所以會走到上訴這條路,是她所沒有想到了,因為應野川他通常都是按照自己的腦子,去走下一步。
這一步并不是他腦子所想。
重婚屬于刑事,少則兩年,也會留案底。
葉為雨畢竟和那個男人有了孩子,做為母親,也會為了孩子著想。
只要她還有人性。
調解這個結果,也是在預料之內,也不是。
從應重回新軻,知道了葉為雨要調解,這邊并沒有立馬答應,而是直到現在都是僵硬著。
但是讓應重不理*解的事情,“所以她只是不愛應鹿尋這個女兒,對吧?”
可是現在的應鹿尋并不會想這個,他只想替父親,擺脫了這個女人。
身旁的椅子動了動,于子衿坐了下來,離上課時間還有二十分鐘,見人在發呆,輕輕敲了下桌面,“聽老張說,你要請假半個月。”
男人的聲音響起,應鹿尋回了神,“對,家里有事。”
于子衿捂著嘴,似是調侃,聽著卻很負責任,“那到時候我拍個視頻,發你。”
他說的是上課的。
應鹿尋是班級公認的,特別喜歡心理學,老師上課講東,下了課她問西。
總能走在課程前面。
有一些于子衿并不了解,他只知道半個月課程會落下。
所以趁她離校前,來找一趟應鹿尋。
于子衿之前也干過這事,就是一個班級同學,腿骨折了,醫院待了三個多月。
他周末就會去醫院,給他帶飯,幫他補上課程。
受傷的那個同學是個男生,回了學校后,于子衿每天不厭其煩的扶著他上課,回宿舍,吃飯。
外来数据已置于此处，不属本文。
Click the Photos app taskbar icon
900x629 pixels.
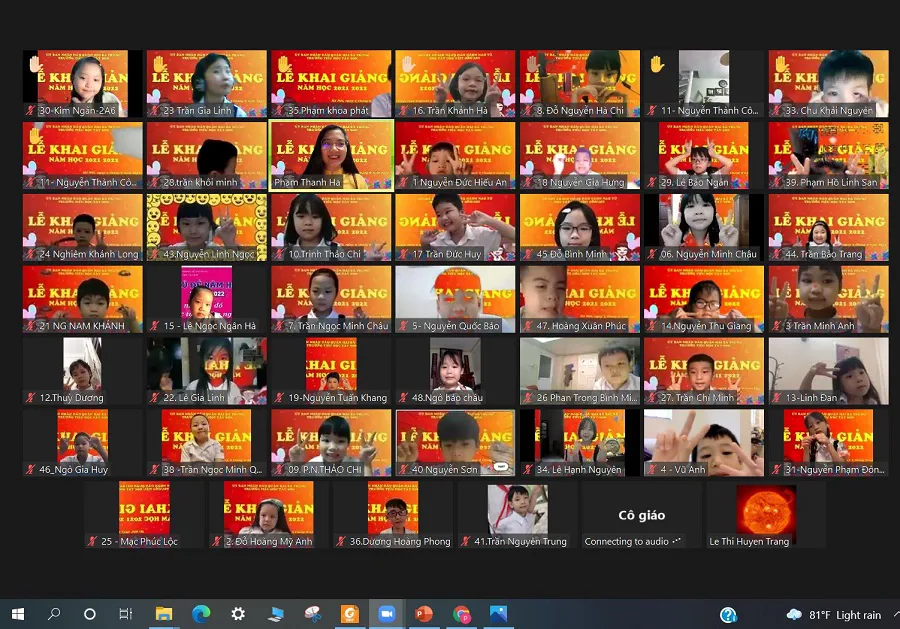coord(498,614)
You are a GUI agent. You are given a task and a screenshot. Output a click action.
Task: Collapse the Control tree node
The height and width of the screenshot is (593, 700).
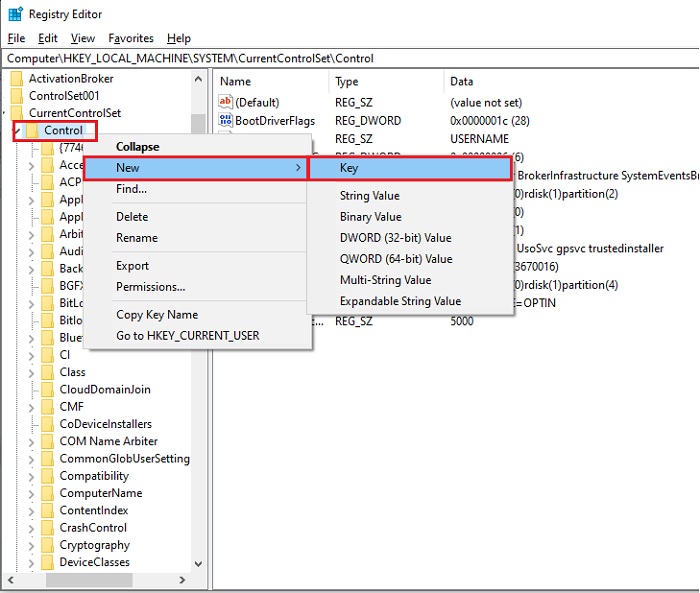pyautogui.click(x=17, y=131)
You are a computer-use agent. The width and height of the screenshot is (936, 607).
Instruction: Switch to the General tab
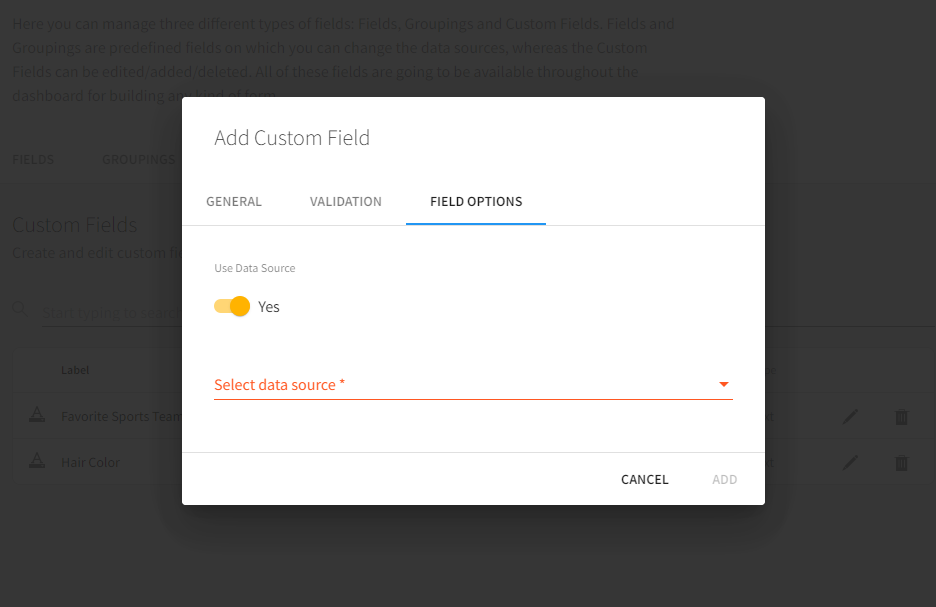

許是因為有了于子衿這個榜樣,班里的男生對比開學,愈加照顧班里的同學。
應鹿尋難得跟著他的話走,帶著點笑意,“好啊,那麻煩班長了。”
上課后,于子衿坐在她身旁,中間隔了一個位置,于子衿旁邊還坐了幾個男同學,
這節課馬克思主義,于子衿眼神望了一眼身旁,果然睡著了。
應鹿尋偶爾上課喜歡睡覺,最經常的是公共課
專業課很少睡覺,比誰都活躍。
祁輕寒今天事情少,早早到了學校,手里還提著杯奶茶,等她下課。
“叮鈴鈴——”
鈴聲響起,一批一批的人走下樓梯,慶大的樓梯口,有一面只有半邊墻,夕陽暖暖的照射在樓梯上,人群流動中。
這應該就是青春,可是祁輕寒沒有機會體驗青春,因為他要努力。
沒有機會停下來看看,這個青春究竟是什麼模樣。
于子衿下課時,拍了下身旁的應鹿尋,趴在桌子上的人,低低的應了一聲,“好……”
然后慢吞吞的起身收拾東西,于子衿走出教室,一步一頓停下來看看他,怕她又趴在桌子上睡著了。
等人站起身,于子衿才放心的往前走。
下了樓,又遇上了祁輕寒,于子衿上前打招呼,就聽見他說,“她又睡著了?”
于子衿笑了笑,應了他,“醒了,應該走下來了。”
兩人寒暄了兩句,于子衿就和同學回了宿舍。
等了一會,見她慢悠悠的從樓梯口一步步走下來了,眼里還有絲疲倦,她昨晚失眠了。
祁輕寒哄了她兩個小時,終于睡著了。
看了一眼她手上的書,原來這節是公共課,難怪上課睡著了。
應鹿尋微微瞇著眼睛,有點睜不開的模樣,湊上前抱住他,蹭了蹭,像極了小貓撒嬌的樣子。
“困。”她軟軟的嗓音,小聲嘟囔著。
祁輕寒牽起她的手,走向校門口,“晚上再睡,不然半夜睡不著。”
幫人開了門,進了副駕駛,往應鹿尋懷里塞了杯溫的奶茶,自己走去駕駛位。
“現在不能喝冰的。”
她極小的聲音習慣性回應他,“知道了。”
應鹿尋手里抱著奶茶,倚靠著在車窗,閉著眼睛。
他嘆了口氣,俯身幫她系上安全帶,溫柔的揉了揉她的頭發,輕聲說:“睡吧,到了喊你。”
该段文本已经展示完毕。